» **Task item**:
When the line with "The height and" turns up below, begin repeating exactly, and carry on through the line with "Viewport: 438px width, 293px"; no pictures go into the copy.

» **Given records**:
######

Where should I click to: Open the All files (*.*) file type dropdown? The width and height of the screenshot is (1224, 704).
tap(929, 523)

######

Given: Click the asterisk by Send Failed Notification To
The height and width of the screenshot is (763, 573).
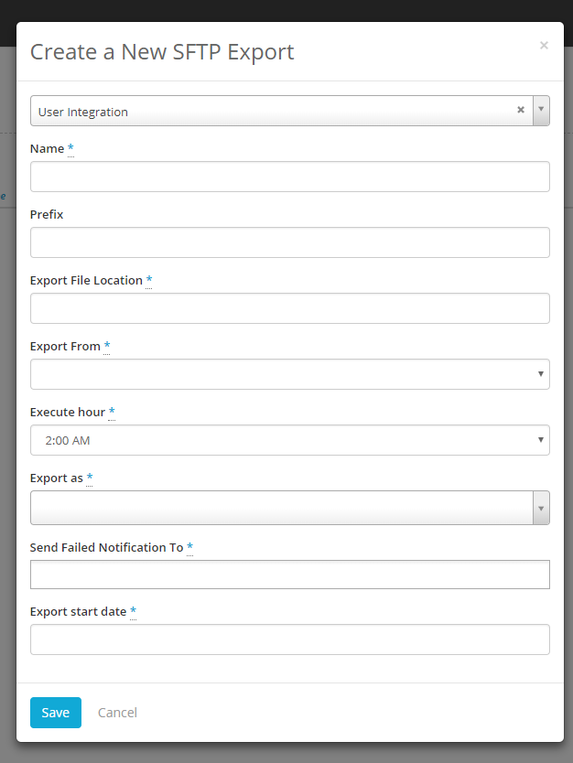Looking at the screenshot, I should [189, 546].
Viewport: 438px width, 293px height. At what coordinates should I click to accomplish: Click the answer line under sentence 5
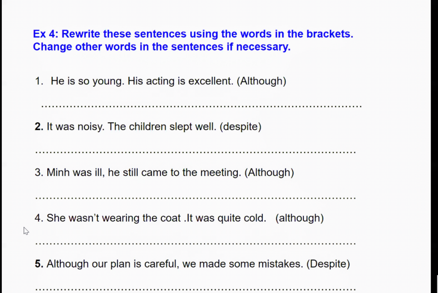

######

» **Solution for this task**:
The height and width of the screenshot is (763, 573).
Looking at the screenshot, I should [189, 546].
Viewport: 438px width, 293px height. At what coordinates should I click to accomplish: Click the answer line under sentence 5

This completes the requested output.